To successfully run an in-house bank, you need the following key elements:
Technology and Integration
- Use treasury management systems (TMS) with in-house banking capabilities to enable automated processes, tracking, and interest calculations. The world-class IT2 treasury management system has all the capabilities to run an in-house bank.
- Ensure seamless integration between the in-house bank and the organisation’s ERP systems to streamline data flow and minimise manual work.
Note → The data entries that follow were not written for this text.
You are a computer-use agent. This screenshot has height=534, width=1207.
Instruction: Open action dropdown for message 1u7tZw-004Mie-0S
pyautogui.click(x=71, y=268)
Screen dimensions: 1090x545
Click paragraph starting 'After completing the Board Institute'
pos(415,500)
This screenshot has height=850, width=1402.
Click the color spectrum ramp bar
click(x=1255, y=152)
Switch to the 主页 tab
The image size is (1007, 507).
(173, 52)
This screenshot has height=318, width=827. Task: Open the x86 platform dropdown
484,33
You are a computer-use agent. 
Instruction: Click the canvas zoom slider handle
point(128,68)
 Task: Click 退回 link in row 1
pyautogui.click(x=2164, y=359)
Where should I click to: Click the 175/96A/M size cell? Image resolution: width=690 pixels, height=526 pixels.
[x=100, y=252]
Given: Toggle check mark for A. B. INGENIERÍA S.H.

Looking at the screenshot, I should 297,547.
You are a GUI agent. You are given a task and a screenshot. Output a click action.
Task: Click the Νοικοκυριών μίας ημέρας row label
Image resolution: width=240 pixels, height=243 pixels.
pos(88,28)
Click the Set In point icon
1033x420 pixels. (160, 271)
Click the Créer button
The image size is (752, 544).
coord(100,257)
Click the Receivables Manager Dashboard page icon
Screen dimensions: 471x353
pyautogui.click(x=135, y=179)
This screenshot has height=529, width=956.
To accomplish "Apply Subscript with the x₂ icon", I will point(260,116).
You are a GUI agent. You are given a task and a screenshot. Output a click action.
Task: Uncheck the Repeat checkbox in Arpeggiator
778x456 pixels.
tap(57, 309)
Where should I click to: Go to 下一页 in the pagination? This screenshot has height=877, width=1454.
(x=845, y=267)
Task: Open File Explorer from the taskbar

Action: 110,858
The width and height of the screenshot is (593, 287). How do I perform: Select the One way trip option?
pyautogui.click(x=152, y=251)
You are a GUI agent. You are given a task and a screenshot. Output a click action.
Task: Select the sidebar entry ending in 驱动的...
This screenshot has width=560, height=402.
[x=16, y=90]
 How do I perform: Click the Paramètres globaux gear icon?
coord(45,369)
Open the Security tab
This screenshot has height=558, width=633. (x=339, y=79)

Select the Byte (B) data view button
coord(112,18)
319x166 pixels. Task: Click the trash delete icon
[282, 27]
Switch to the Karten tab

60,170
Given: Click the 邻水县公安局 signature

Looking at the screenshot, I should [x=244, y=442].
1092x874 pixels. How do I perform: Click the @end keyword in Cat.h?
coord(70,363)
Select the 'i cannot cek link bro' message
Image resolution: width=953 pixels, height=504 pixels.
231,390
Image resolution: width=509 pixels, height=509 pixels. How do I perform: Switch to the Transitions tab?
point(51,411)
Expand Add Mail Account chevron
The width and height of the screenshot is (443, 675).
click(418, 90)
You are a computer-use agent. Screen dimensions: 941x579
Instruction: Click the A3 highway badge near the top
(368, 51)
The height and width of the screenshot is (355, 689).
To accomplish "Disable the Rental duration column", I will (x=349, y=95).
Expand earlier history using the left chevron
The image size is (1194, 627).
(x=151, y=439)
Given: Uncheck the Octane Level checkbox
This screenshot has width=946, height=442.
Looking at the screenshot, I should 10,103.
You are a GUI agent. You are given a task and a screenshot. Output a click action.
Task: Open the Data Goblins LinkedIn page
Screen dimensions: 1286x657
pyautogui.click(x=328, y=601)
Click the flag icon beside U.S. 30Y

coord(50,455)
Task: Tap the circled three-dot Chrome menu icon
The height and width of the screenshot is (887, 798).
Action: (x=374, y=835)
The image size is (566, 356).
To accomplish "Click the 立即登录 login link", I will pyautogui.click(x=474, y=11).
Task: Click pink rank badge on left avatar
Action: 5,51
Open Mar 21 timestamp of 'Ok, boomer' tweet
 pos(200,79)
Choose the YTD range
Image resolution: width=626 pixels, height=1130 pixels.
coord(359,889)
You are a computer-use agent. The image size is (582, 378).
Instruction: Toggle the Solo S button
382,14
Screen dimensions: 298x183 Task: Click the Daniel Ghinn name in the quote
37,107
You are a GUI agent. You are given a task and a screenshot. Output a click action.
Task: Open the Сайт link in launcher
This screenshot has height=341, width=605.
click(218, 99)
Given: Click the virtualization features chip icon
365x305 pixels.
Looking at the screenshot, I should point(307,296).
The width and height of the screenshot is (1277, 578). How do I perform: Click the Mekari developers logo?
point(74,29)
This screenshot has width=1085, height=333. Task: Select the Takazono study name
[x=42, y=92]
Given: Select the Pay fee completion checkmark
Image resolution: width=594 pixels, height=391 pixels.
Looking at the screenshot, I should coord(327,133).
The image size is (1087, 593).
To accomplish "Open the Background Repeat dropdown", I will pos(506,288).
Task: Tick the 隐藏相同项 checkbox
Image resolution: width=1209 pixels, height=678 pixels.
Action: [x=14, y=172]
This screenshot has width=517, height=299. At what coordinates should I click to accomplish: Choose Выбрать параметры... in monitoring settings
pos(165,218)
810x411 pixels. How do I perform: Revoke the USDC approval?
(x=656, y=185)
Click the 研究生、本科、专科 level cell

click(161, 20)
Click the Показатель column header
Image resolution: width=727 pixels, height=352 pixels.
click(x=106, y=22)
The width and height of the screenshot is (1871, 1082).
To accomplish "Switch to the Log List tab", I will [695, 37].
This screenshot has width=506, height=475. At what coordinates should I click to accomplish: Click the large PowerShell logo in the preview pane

Centralised Control and Visibility
- Establish internal current accounts for subsidiaries within the in-house bank structure
- Define balance limits and review them centrally based on the treasury policy
- Gain full visibility into subsidiary balances to enable better working capital management and risk identification
Automated Processes
- Route all payments and receipts through the in-house bank to ensure a centralised and automated payment process
Liquidity Management
- Pool all cash and credit balances to command better rates for loans and investments
- Manage internal lending, with subsidiaries borrowing from the in-house bank at lower rates compared to external banks
Regulatory Compliance
- Be aware of regulations in all operating countries and ensure compliance with local laws
- Monitor prospective regulatory developments to assess the feasibility of adopting or maintaining an in-house bank
Skilled Resources
- Ensure the involvement of both the financial department (accounting, treasury, tax, and legal) and the IT department
- Combine expertise in operations and technology to successfully implement and manage the in-house bank. TreasuryONE is ideally positioned to run an in-house bank on behalf of clients. The result is a cost-effective solution with highly skilled treasury staff who deeply understand the IT2 treasury system.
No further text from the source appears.